Assigned task:
Only the lines from the one with "Sort by (63, 390)" through the last line of the data below are to be duplicated, exactly and without pictures.

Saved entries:
========

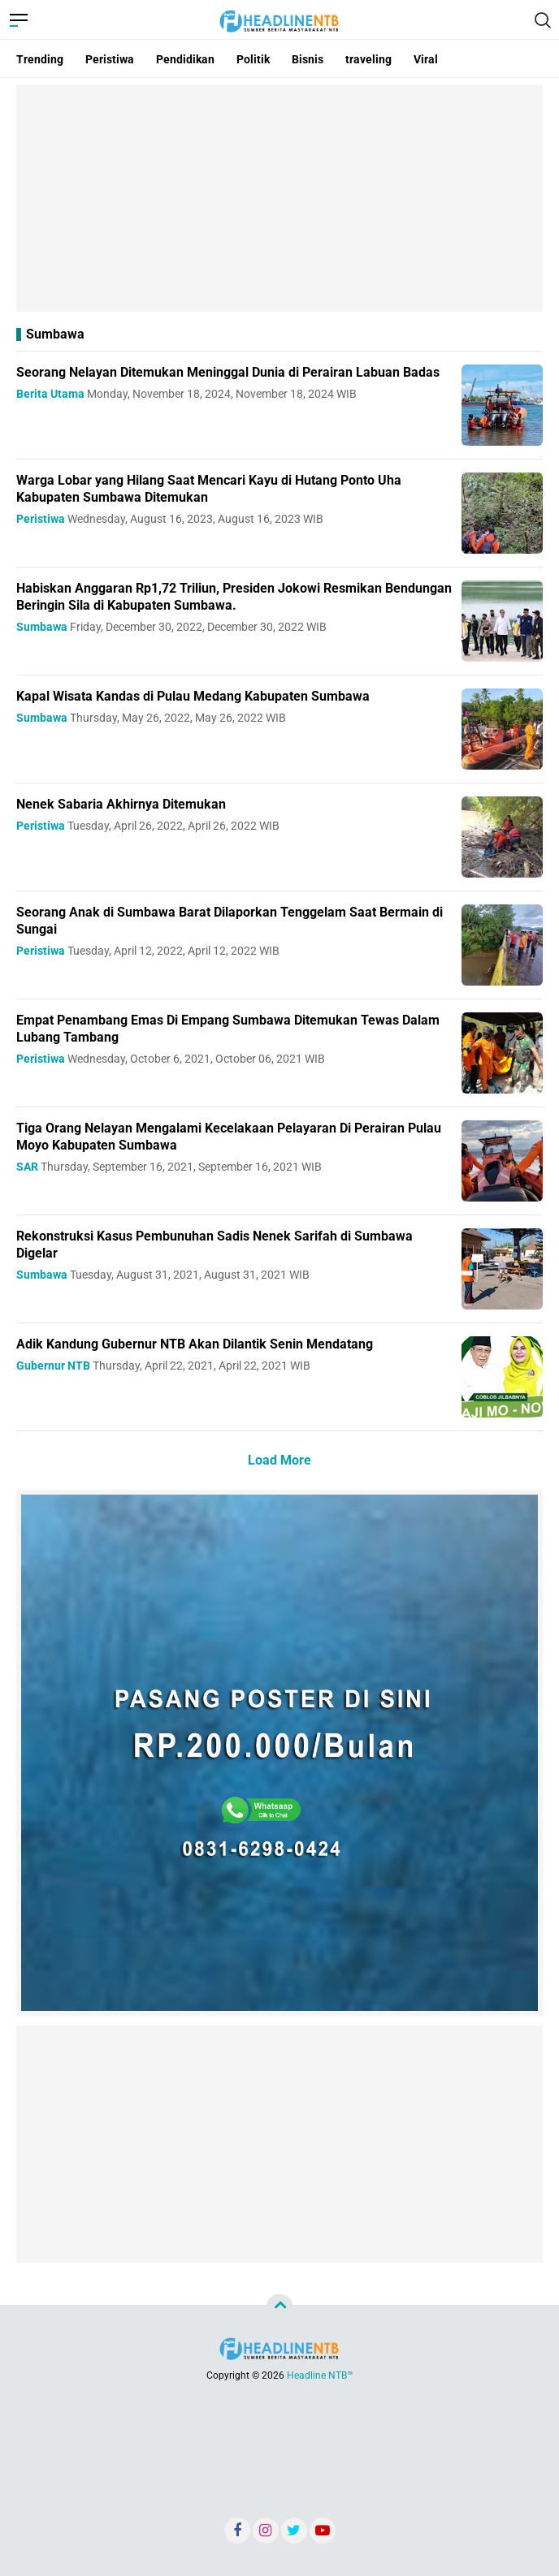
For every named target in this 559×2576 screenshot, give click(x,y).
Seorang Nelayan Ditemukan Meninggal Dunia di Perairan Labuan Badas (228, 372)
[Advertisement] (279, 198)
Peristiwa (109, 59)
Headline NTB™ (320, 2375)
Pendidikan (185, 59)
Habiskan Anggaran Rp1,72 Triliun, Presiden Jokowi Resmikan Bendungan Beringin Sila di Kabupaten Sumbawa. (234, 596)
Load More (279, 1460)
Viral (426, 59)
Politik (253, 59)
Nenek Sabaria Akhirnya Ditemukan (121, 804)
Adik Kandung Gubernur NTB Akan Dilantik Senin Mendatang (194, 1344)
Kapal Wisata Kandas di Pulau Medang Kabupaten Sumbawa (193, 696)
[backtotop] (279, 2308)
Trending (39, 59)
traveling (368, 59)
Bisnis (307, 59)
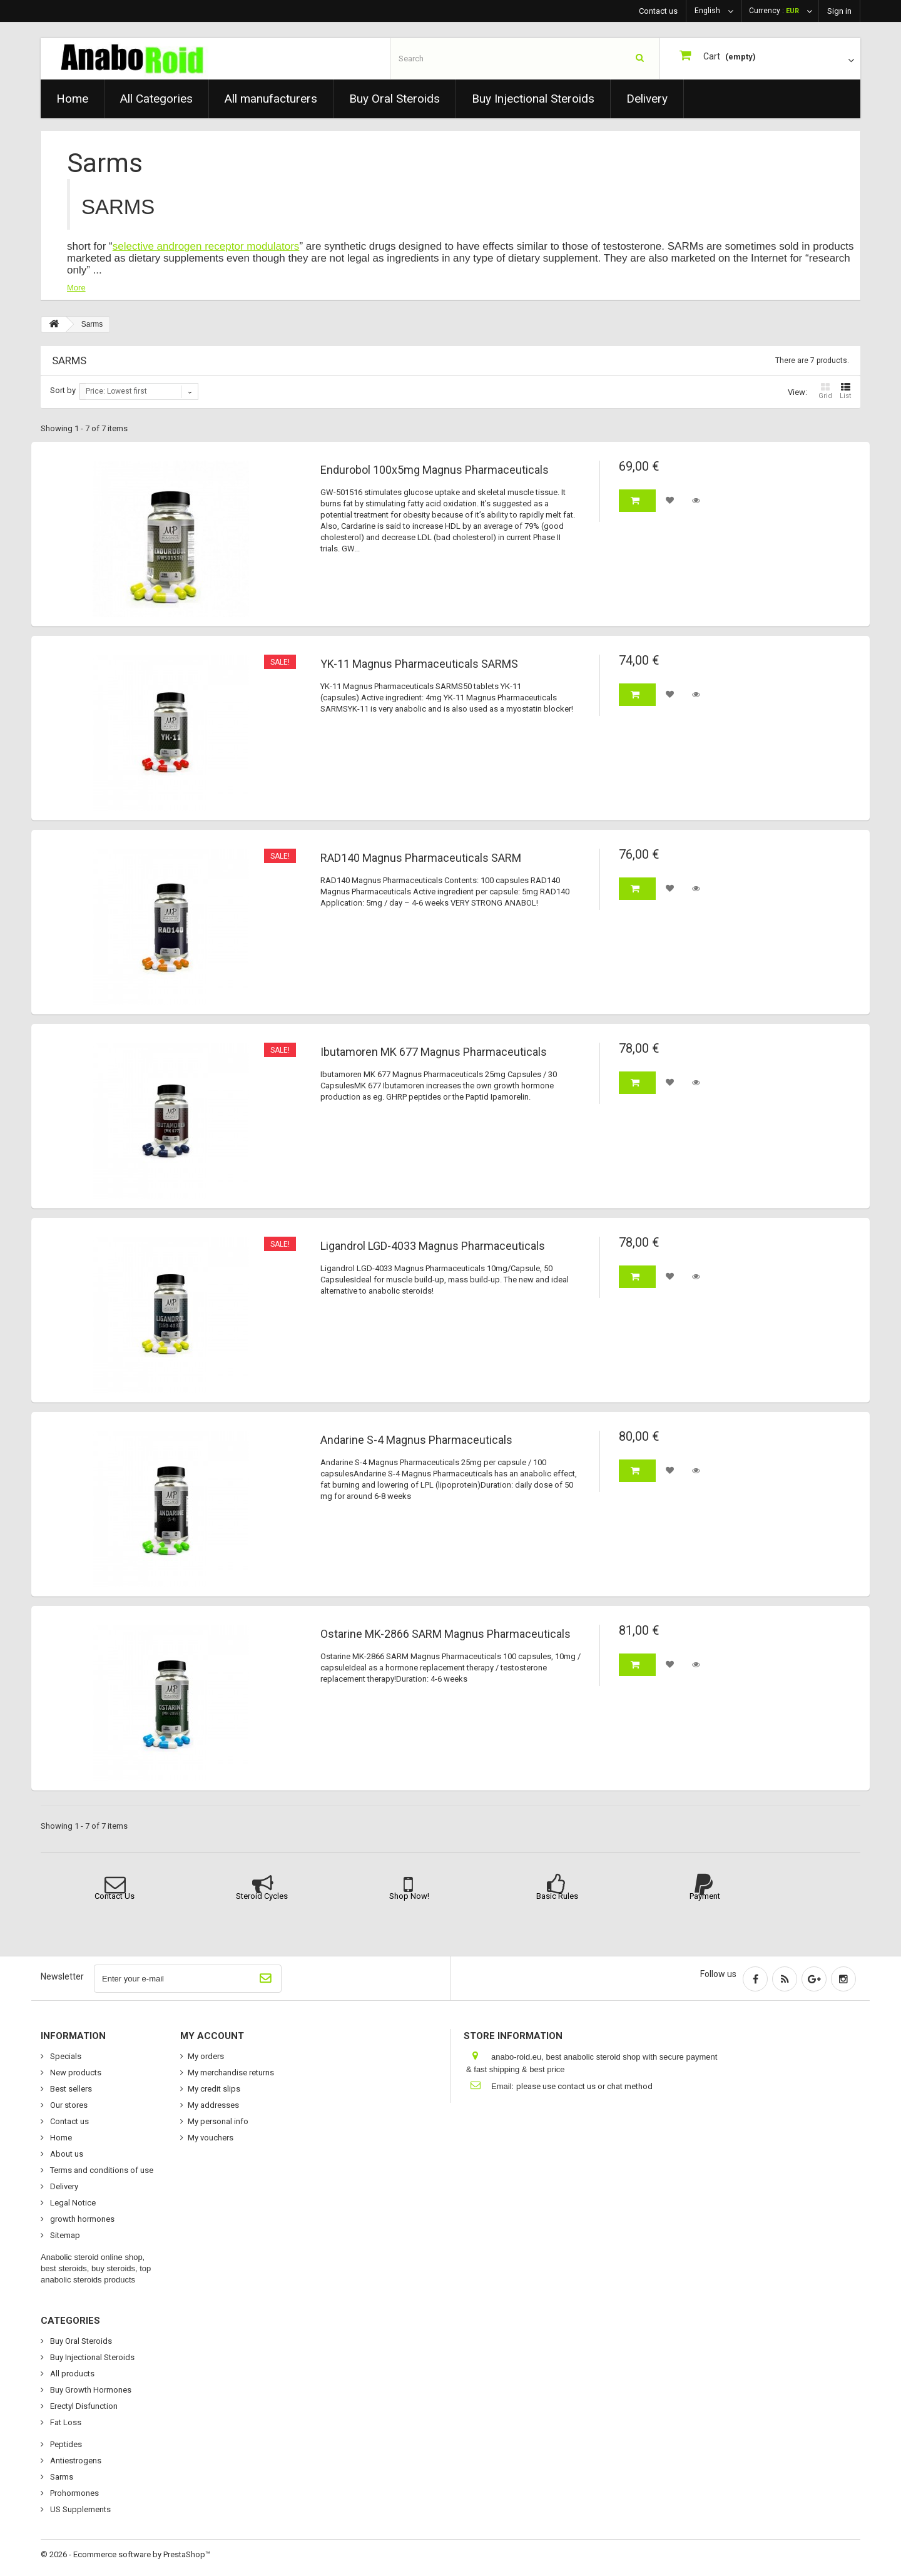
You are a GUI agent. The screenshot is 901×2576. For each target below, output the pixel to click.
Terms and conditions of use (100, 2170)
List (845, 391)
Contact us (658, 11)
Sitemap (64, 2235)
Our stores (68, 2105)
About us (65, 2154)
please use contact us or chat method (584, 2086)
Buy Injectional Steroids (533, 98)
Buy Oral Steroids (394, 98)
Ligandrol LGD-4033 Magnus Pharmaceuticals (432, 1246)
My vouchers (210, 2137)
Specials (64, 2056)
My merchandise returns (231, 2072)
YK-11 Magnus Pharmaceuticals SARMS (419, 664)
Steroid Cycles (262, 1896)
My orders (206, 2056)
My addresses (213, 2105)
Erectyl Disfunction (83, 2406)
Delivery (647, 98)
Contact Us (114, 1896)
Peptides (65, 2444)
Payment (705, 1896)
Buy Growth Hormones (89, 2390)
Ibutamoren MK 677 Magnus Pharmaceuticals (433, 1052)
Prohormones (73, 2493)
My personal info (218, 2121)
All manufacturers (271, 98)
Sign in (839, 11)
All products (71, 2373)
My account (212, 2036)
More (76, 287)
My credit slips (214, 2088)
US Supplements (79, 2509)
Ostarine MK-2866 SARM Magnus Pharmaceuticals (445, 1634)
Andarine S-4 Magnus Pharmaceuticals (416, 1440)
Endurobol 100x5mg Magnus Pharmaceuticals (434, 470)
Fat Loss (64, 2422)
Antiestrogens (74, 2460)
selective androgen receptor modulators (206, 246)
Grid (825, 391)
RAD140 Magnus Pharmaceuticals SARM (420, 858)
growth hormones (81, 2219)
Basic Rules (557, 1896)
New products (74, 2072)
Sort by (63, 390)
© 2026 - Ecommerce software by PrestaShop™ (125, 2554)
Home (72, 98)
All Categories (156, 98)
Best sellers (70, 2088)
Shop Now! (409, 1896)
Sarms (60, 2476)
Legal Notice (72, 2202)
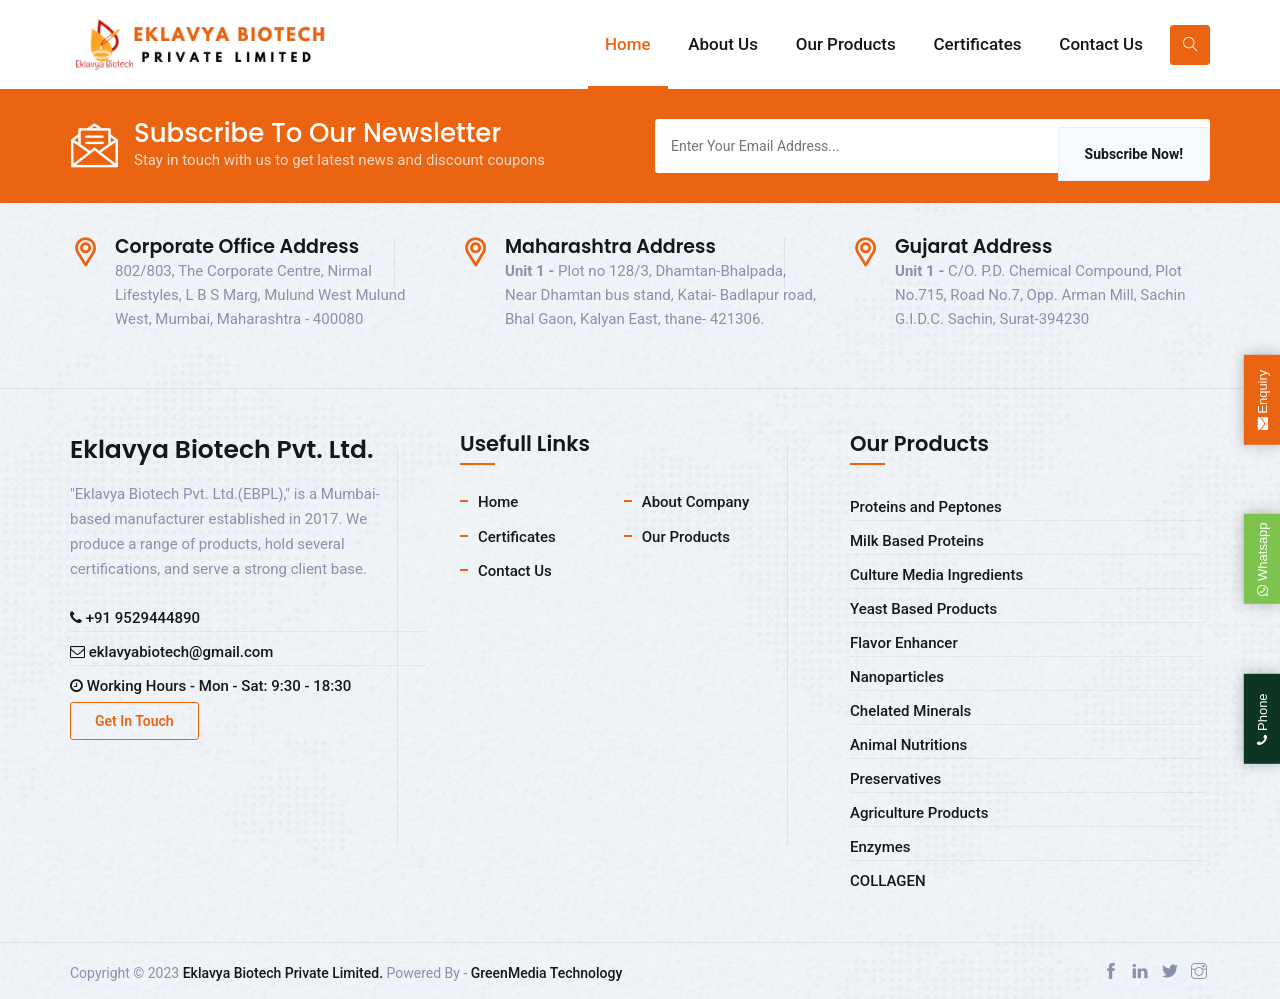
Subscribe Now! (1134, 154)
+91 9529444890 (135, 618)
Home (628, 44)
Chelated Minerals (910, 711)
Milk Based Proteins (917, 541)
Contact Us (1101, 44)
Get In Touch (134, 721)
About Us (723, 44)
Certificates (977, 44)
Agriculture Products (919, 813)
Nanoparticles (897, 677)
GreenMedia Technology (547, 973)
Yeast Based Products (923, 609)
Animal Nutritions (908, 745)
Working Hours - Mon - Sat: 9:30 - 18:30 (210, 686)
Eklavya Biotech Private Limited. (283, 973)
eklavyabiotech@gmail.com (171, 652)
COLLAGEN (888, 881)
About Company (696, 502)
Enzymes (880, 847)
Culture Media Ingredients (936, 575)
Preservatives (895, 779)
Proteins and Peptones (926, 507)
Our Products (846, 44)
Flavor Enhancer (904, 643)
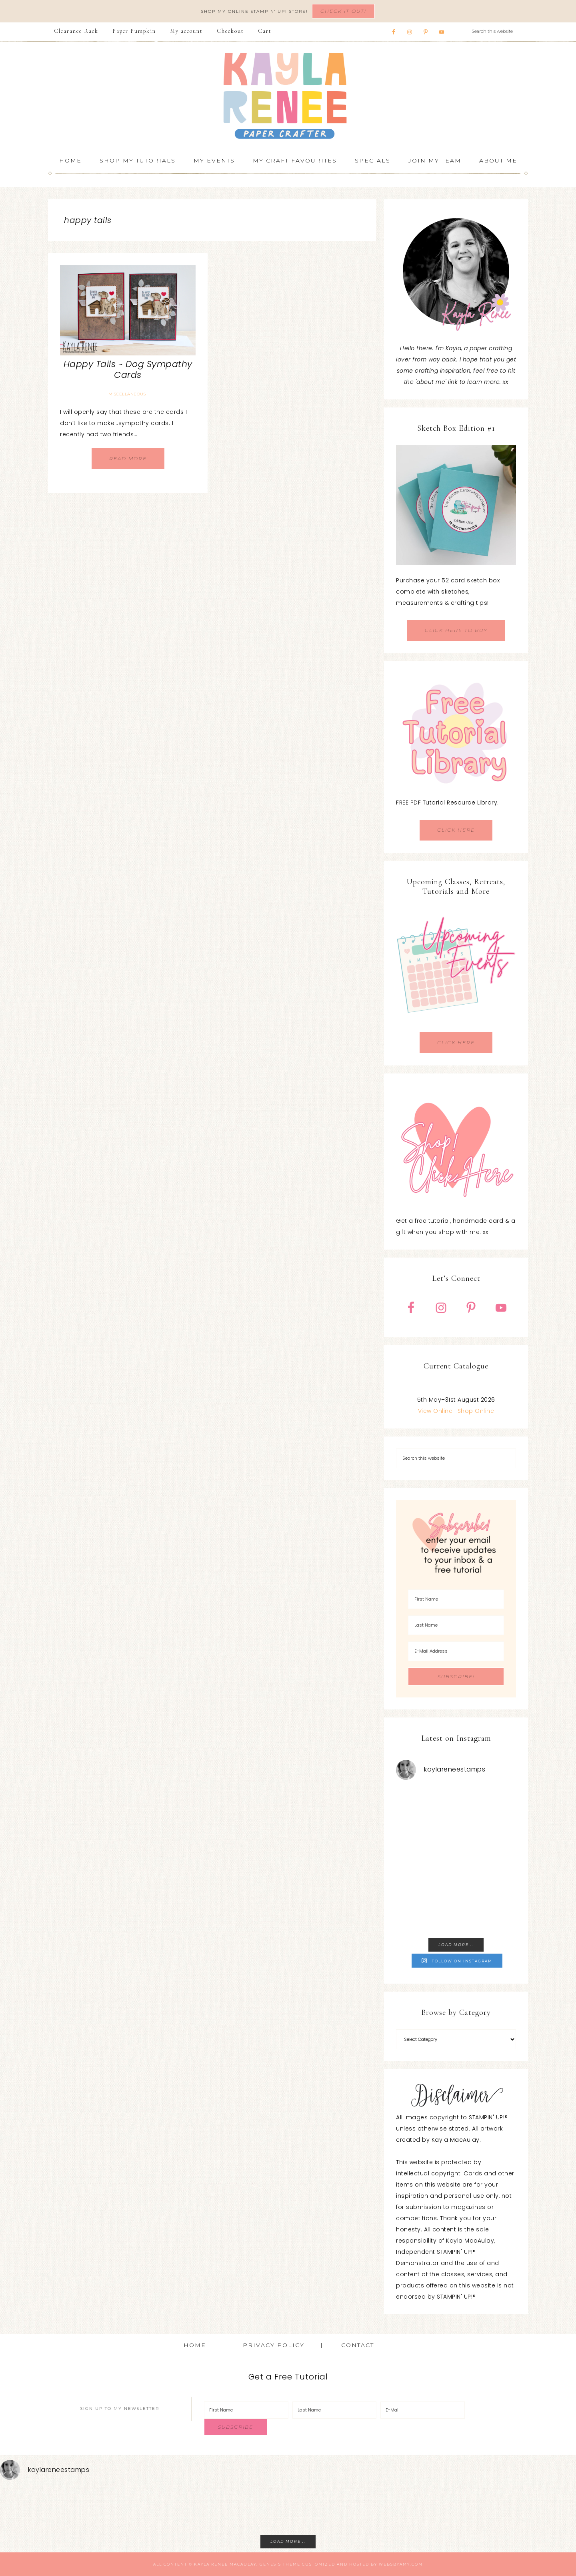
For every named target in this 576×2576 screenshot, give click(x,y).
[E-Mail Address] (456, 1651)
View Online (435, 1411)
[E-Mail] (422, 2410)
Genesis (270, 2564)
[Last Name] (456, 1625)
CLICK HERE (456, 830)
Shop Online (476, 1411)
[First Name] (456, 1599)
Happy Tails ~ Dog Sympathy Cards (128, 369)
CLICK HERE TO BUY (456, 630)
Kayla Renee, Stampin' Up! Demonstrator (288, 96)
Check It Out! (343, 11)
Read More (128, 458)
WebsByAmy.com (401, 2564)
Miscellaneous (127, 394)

========

Output of the exercise:
Sort by (63, 390)
© 2026 - Ecommerce software by PrestaShop™ (125, 2554)
Home (72, 98)
All Categories (156, 98)
Best sellers (70, 2088)
Shop Now! (409, 1896)
Sarms (60, 2476)
Legal Notice (72, 2202)
Subscribe Now! (1134, 154)
+91 9529444890 (135, 618)
Home (628, 44)
Chelated Minerals (910, 711)
Milk Based Proteins (917, 541)
Contact Us (1101, 44)
Get In Touch (134, 721)
About Us (723, 44)
Certificates (977, 44)
Agriculture Products (919, 813)
Nanoparticles (897, 677)
GreenMedia Technology (547, 973)
Yeast Based Products (923, 609)
Animal Nutritions (908, 745)
Working Hours - Mon - Sat: 9:30 - 18:30 (210, 686)
Eklavya Biotech Private Limited. (283, 973)
eklavyabiotech@gmail.com (171, 652)
COLLAGEN (888, 881)
About Company (696, 502)
Enzymes (880, 847)
Culture Media Ingredients (936, 575)
Preservatives (895, 779)
Proteins and Peptones (926, 507)
Our Products (846, 44)
Flavor Enhancer (904, 643)
For every named target in this 576×2576 screenshot, give click(x,y).
[E-Mail Address] (456, 1651)
View Online (435, 1411)
[E-Mail] (422, 2410)
Genesis (270, 2564)
[Last Name] (456, 1625)
CLICK HERE (456, 830)
Shop Online (476, 1411)
[First Name] (456, 1599)
Happy Tails ~ Dog Sympathy Cards (128, 369)
CLICK HERE TO BUY (456, 630)
Kayla Renee, Stampin' Up! Demonstrator (288, 96)
Check It Out! (343, 11)
Read More (128, 458)
WebsByAmy.com (401, 2564)
Miscellaneous (127, 394)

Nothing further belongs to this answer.